Study material:
————————
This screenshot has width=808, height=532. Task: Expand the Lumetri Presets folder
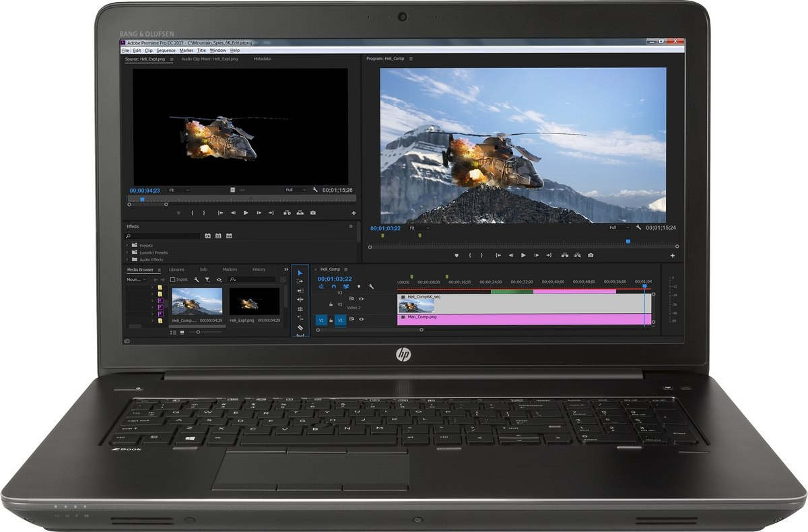tap(127, 253)
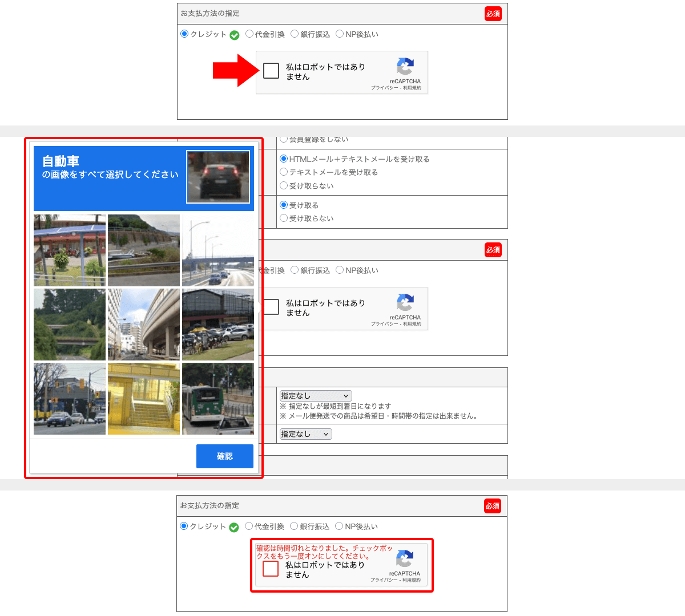Choose the テキストメールを受け取る radio button

tap(284, 172)
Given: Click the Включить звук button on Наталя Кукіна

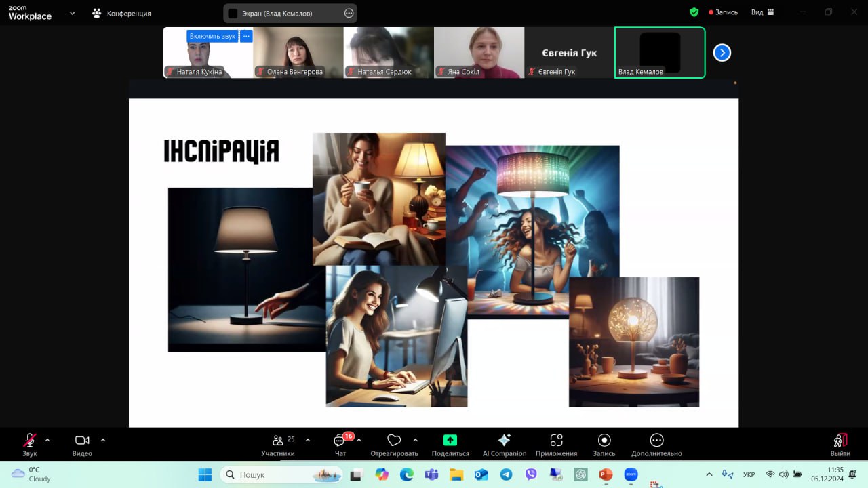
————————
Instructions for the task:
Give the listing again word for word, but drop every picture.

Completed task:
This screenshot has width=808, height=532. Task: Expand the Lumetri Presets folder
tap(127, 253)
Choose the テキストメールを受け取る radio button

tap(284, 172)
Given: Click the Включить звук button on Наталя Кукіна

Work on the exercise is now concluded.